After Buhoma, our next stop was Kisoro – which is a 5-6 hour drive from Buhoma. We hired a guide to hike through the Bwindi jungle from Buhoma to Nkuringo (a one hour drive from Kisoro), while Musa drove with all our things and met us in Nkuringo. Then together we drove the one hour to Kisoro. The hike was possibly the toughest we have done (and we have done a lot of hiking on our travels). Most of the hike was uphill, and it was long. Several spots were swarming with safari ants. It was also one of the most beautiful, remote hikes we have done.
Following almost a week in safari and jungle tents, our stay at the Traveler’s Rest (1 night) in Kisoro was like being at the Ritz Carlton. We slept very well in the clean, comfortable rooms. Only drawback was that the place didn’t have wifi.
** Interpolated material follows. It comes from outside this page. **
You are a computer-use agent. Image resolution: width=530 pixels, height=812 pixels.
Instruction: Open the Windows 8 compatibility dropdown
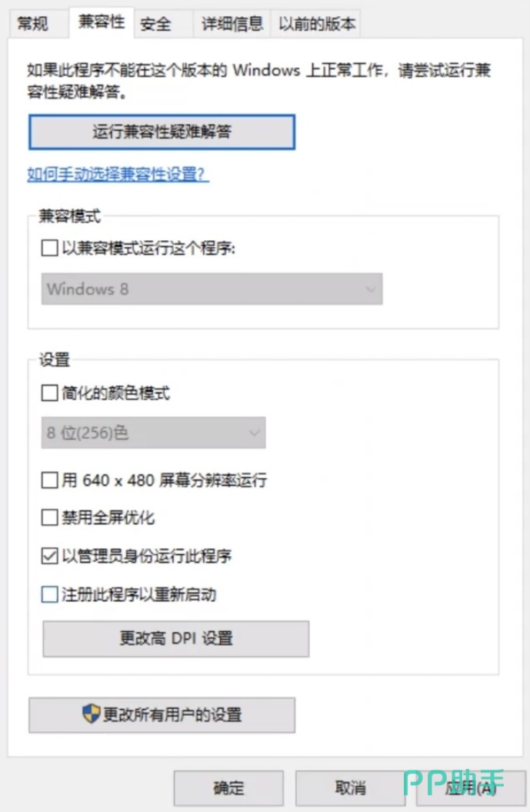(212, 289)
I know, we were on vaca, but wifi would have been nice after a week of being disconnected. Had we had more time in Uganda (I wish we had), we would have stayed a couple extra nights in Kisoro to hike a volcano and go golden monkey trekking.
From Kisoro, we headed to Lake Mburo where we stayed a night at the Rwonyo Rest Camp. This was by far our worst lodging in Uganda. Definitely didn’t end on a high note. : ) We did a boat launch ride, which was okay – we didn’t see a whole lot of wildlife. During our dinner on the lake, warthogs were roaming very close to us as we walked to the restaurant, which was pretty cool. And we did an amazing safari on foot, which was different than the safaris in QENP. We enjoyed seeing kob, waterbuck, warthogs and lots of zebra on foot in the park.
After Kisoro, we headed back to Entebbe and flew our early the next morning!
That’s our trip in a nutshell. It was a great two weeks, a very special trip. Would highly recommend Uganda to anyone thinking of traveling to Africa. In our year leading up to the trip, when I would tell people about our plans, EVERYONE’S initial reaction was “Why would you go to Uganda?!” It such a a beautiful country, so the real question is “Why NOT Uganda?!”